PDA

View Full Version : Can a Milk Snake Eat Fish?


Cricket1234
02-27-17, 09:46 PM
So I have been inactive on the forum lately, and I have been trying to kind of catch up on everything. Before I post this, please remember I am not doing this out of cruelty but more for the health of my animals and for a view into the predatory behavior of snakes, as well as an interesting scientific experiment. Here it goes.....
So I have a ten gallon community tank in which I have been very proud of. But I have always had this one yellow GlowFish neon tetra that has been starving my other animals, especially my African Dwarf frog. Whenever I feed all my animals, this one fat little fish bullies all of the other fish away, even his own school. He then tries to eat almost all of the food. I try to feed him separate, but the only tank I have is strictly quarantine and I can't use it for feeding. The fish is literally (No exageration) So obese that he is the equivalent to a 700 pound person. I want to get rid of him, and nobody will take him due to his tendencies. So the idea came to me to feed my snake the fish, as I want to see a.) If the snake will constrict on live prey, and b.) how a snake would hunt in its natural environment. I would like to use a mouse I just can't deal with feeding such an intelligent mammal to a snake alive (but I envy those who are brave enough to do it) Will this make my snake sick or die? Just checking ahead of time. Thanks guys, for answering and reading my long post!

EL Ziggy
02-28-17, 08:56 AM
I'm not sure if the snake would eat the fish or not but it's not something I would try. Their primary diet consists of rodents and birds so I would stick with those prey items.

akane
02-28-17, 03:11 PM
It probably wouldn't recognize it if it's only had rodents. Know anyone with baby water snakes or various small snake species that naturally eat fish commonly?

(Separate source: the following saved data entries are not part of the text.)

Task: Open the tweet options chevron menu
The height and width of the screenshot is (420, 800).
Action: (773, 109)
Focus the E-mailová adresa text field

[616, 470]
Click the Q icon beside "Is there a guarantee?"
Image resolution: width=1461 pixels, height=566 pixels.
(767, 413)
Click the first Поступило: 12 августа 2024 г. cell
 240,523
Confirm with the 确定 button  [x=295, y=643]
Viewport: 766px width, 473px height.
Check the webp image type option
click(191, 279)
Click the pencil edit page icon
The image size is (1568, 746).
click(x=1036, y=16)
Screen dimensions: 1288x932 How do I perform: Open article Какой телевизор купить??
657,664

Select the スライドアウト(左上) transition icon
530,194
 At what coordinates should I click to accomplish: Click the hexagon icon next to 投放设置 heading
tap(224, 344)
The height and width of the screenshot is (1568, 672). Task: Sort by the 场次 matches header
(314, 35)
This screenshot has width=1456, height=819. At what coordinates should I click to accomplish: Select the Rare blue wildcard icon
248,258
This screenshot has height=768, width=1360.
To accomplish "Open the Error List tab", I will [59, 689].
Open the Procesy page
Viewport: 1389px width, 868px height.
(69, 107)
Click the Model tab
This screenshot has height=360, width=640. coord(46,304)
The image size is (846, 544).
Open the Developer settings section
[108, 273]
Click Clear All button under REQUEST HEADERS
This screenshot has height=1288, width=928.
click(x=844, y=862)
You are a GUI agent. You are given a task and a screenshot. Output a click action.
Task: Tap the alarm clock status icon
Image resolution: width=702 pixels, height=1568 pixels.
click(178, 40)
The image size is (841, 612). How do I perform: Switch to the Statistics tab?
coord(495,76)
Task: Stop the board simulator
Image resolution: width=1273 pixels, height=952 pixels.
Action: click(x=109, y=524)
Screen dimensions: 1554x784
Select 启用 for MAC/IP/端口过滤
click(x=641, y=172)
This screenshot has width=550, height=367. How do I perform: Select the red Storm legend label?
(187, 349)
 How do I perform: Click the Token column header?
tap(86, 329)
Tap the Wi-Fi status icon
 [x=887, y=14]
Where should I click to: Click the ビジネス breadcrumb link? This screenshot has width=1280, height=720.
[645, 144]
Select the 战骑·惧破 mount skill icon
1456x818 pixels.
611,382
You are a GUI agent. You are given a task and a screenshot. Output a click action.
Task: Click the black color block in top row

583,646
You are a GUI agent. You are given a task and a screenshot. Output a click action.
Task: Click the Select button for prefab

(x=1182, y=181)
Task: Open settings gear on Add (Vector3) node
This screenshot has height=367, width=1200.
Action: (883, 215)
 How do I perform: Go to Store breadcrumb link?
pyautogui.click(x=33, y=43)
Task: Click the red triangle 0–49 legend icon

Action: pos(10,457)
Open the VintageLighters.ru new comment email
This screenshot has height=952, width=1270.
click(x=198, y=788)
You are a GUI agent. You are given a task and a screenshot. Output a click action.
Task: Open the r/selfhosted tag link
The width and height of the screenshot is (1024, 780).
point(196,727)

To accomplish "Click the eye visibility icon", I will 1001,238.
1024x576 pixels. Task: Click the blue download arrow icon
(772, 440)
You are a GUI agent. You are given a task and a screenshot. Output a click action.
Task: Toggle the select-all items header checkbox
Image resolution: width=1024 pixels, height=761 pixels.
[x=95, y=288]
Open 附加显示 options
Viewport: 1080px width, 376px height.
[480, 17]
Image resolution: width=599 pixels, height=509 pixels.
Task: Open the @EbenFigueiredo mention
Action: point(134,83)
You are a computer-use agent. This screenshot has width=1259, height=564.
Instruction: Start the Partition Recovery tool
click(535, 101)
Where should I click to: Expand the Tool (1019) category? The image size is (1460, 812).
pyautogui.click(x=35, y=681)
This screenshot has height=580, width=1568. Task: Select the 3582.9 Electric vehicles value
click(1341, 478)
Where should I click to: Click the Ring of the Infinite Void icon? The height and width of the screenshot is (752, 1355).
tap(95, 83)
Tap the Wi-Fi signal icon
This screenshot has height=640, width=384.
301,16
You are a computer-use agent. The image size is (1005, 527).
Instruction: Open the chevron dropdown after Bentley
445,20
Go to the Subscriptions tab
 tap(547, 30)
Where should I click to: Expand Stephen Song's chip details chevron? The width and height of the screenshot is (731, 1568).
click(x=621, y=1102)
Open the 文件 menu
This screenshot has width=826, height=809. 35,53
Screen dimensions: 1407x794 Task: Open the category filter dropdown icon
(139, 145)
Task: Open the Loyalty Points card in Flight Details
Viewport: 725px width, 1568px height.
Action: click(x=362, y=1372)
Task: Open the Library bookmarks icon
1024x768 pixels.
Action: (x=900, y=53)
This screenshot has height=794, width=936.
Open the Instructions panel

Dwarf frogs often have to be target fed because the fish will eat all the food even when you don't have a bully and they are best fed frozen like bloodworms rather than fish flakes or pellets.

Cricket1234
02-28-17, 03:25 PM
It probably wouldn't recognize it if it's only had rodents. Know anyone with baby water snakes or various small snake species that naturally eat fish commonly?

Dwarf frogs often have to be target fed because the fish will eat all the food even when you don't have a bully and they are best fed frozen like bloodworms rather than fish flakes or pellets.
I understand that. I feed my Dwarf frog frog aquatic frog pellets by Zoo Med and bloodworms, but he steals the sinking pellets and when I feed it bloodworms the tetra comes and purposely scares my frog away and eats the bloodworms. I now have to feed it by hand, which is not something I like to do as it can cause stress on the other species as well as introduce contaminants to the tank. But turns out I am not feeding it to the snake, as I realized that it would mess up his feeding schedule. For now I will just continue hand feeding my dwarf frog and hope that he stops being such a nuisance.

akane
03-01-17, 01:36 AM
I used a dropper to suck up the bloodworms and then squeeze it slowly until they stuck out the end in the water and the frogs would suck them off the end so I'd squeeze it a little more. Usually other fish will interfere even if you take away the bully though. I did actually keep some successfully in a 90g of small community fish with very heavy planting to help climb to the surface, a large piece of driftwood slanting up the center, and an area at the top they could rest so they were nearer to the surface part of the time. I'm not sure exactly how they got enough food but with the plants I could heavily feed a wide variety of stuff across the tank so there was always food sitting for awhile and I left in larger items for the plecos occasionally. Can't say I'd recommend it but I did find it can be done. Otherwise I kept mine in a species 5g or 10g that they only shared with uncommon colors of ramshorn or applesnail I was breeding.